● **TESTO DEL DOCUMENTO**:
Nell’attesa di capire con chi Rocchi designasse gli arbitri graditi all’Inter (questo dice l’accusa, tutta da dimostrare), per quale motivo lo facesse e magari anche come facesse a sapere quali fossero graditi e quali no, l’inchiesta di Milano insegna un paio di cose a prescindere da come finirà e dove porterà.
Punto 1, il calcio italiano va raso al suolo: le solite facce, le solite amicizie, i soliti rapporti ormai non sono più accettabili. Punto 2, la chiamata alle armi di alcuni colleghi e persino intere testate nella strenua difesa di chi, fino a prova contraria, non rientra al momento nemmeno tra gli indagati, smaschera il tema dei presunti imparziali tra i media, specie tra quelli un po’ in là con l’età, quelli che c’erano già durante Calciopoli, che si dividono tra carta stampata e social, visto il pensionamento. Basterebbe essere tutti più trasparenti, invece di fingere: dichiarare la propria fede é un atto di sincerità dovuta, che non dovrebbe in teoria intaccare la professionalità. Non farlo invece, significa darsi un tono di superiorità (inesistente) e nasconde solo ipocrisia.

Il calcio italiano e il nodo della trasparenza
In generale, meglio pensare al campo, anche perché è solo e soltanto in campo che si vince e si perde, non nei tribunali, oggi come nel 2006.
Mercato Milan: priorità e uscite decisive
Per uscire dalla mediocrità di un anno reso oggettivamente buio quasi quanto lo scorso dal successo dell’Inter, il Milan deve rimboccarsi le maniche sul mercato e agire un secondo dopo l’aritmetica qualificazione Champions: detto da settimane del centravanti (non ancora definitivamente identificato) e della priorità di Allegri, Goretzka, nella speranza che non parta un’asta internazionale a cui il Milan non parteciperebbe, è giusto riflettere anche e soprattutto sul mercato in uscita.

● **PROBLEMI DA RISOLVERE**:
1 - Nel testo sul calcio italiano, quale giocatore viene indicato come priorità di Allegri?
2 - Trascrivi dal testo sul calcio italiano il passo che comincia con le parole "Punto 1, il" e termina dopo "nasconde solo ipocrisia.".

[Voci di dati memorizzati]

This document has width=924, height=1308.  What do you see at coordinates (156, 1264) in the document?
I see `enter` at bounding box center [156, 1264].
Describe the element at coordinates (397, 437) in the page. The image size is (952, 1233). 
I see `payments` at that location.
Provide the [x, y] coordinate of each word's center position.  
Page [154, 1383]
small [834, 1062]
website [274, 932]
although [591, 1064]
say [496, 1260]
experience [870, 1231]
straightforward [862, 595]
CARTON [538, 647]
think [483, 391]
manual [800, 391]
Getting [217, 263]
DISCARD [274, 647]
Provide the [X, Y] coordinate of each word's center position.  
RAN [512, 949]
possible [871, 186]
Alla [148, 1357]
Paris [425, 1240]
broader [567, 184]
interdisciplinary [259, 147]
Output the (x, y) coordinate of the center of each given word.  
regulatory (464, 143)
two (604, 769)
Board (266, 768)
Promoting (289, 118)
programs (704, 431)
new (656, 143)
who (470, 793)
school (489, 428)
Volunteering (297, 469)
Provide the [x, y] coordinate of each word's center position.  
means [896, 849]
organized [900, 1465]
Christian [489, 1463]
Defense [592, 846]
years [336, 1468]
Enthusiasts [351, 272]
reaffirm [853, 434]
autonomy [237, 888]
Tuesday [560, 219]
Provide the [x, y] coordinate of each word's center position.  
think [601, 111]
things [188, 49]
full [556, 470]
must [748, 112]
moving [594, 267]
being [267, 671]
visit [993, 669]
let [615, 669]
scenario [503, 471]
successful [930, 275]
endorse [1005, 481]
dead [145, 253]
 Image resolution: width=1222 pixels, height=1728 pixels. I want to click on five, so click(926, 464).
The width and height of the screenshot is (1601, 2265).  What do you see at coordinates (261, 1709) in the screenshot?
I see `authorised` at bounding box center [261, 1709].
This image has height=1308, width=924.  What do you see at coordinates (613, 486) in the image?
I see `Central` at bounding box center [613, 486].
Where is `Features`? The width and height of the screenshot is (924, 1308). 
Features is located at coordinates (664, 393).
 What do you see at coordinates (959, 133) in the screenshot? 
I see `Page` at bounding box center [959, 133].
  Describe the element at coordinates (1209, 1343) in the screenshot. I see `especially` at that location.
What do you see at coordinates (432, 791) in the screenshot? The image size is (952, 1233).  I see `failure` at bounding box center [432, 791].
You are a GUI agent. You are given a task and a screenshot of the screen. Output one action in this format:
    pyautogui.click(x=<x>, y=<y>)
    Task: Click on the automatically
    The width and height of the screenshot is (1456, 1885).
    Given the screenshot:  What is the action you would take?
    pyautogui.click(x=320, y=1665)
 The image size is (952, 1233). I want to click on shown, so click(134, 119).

● **SOLUZIONI**:
1 - Goretzka.

2 -
Punto 1, il calcio italiano va raso al suolo: le solite facce, le solite amicizie, i soliti rapporti ormai non sono più accettabili. Punto 2, la chiamata alle armi di alcuni colleghi e persino intere testate nella strenua difesa di chi, fino a prova contraria, non rientra al momento nemmeno tra gli indagati, smaschera il tema dei presunti imparziali tra i media, specie tra quelli un po’ in là con l’età, quelli che c’erano già durante Calciopoli, che si dividono tra carta stampata e social, visto il pensionamento. Basterebbe essere tutti più trasparenti, invece di fingere: dichiarare la propria fede é un atto di sincerità dovuta, che non dovrebbe in teoria intaccare la professionalità. Non farlo invece, significa darsi un tono di superiorità (inesistente) e nasconde solo ipocrisia.